「いきなり!ステーキ」の登場で痛手を負った
さらに2013年に銀座に1号店をオープンしてから、あっという間に都心で店舗数を拡大した立ち食いステーキチェーン「いきなり!ステーキ」の登場は痛手だった。
「立ち食い」といえば、かつては「立ち食いそば」が主流だったが、近年では「立ち食いフランス料理」なども登場して話題を呼んでいた。
立ち食いスタイルは、運営企業にとっては収容人数の増加、店舗面積の縮小、賃貸コスト低減、回転率アップなどのメリットがある。
世の中にこうした“立ち食いトレンド”がある中、「ステーキを立ち食いする」という従来にはなかった発想で、「いきなり!ステーキ」は、「手早く、安く、上質な肉を食べられる」という新たな価値を生み出した。
このように、飲食業では、いかに業界のトレンドを取り入れ、多くのリピーター客をつかむかが成功の分かれ道となるが、その点でステークスは読みを大きく誤ったといえる。
世の中での肉ブームの高まりの中、2014年、ステークスは新たにフレンチの要素を入れた「ヌーヴェルケネディ」を3店舗、開店する。この新コンセプトが、悪化しつつあった業績の起爆剤となることを期待し、2015年12月期には、「5年間で150店体制、年売上高100億円を目指す」という中期経営計画を策定していた。しかし波に乗ることができず、不採算店舗が増えていく。倒産前の2年間で3割の店舗を閉鎖し、2015年12月期には赤字に転落していた。
「心配はいらない」と強気だった会長
情勢が急変したのは、2017年10月2日のことである。「ステークスが店舗を閉鎖させて破産を申請したようだ」といった声が複数寄せられる。品川の本店と笹塚店には、店舗入り口に10月2日の日付が記された「閉店のお知らせ」の紙が張られていた。内容は「全店舗の営業を、10月1日をもって終了させていただきました。店舗を運営するステークスについても円滑なる債務の支払いが不可能な状態に陥ったため、10月1日をもちまして営業を停止するとともに弁護士に依頼し、東京地裁に破産申し立てを行なう所存です」といった主旨のものだった。
結局、ステークスは2日付で全店舗を閉鎖するとともに、36名の正社員に対して解雇を通知。東京地裁へ自己破産を申請し、同日、同地裁より破産手続き開始決定を受けた。
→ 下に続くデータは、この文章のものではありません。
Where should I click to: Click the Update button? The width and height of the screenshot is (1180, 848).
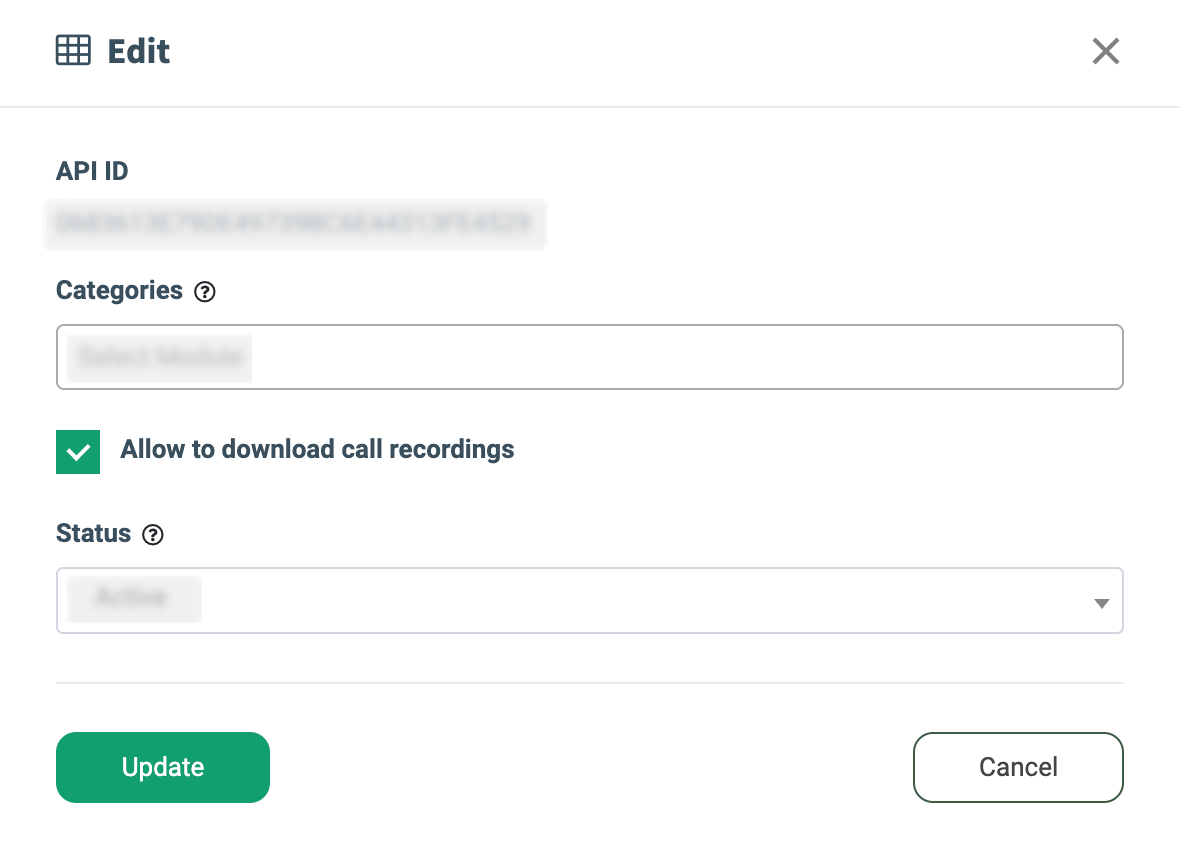click(163, 767)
突然ともいえる倒産だったが、経緯を調べると、2017年1月には金融機関から借入れ金の返済猶予を受けていたほか、複数の取引先に対する支払い遅延やサイトの延期要請など、兆候はあったようだ。会長は、先を危ぶむ取引先に「心配はいらない」と説明し、その強気な態度によって取引先は信じてしまったようだ。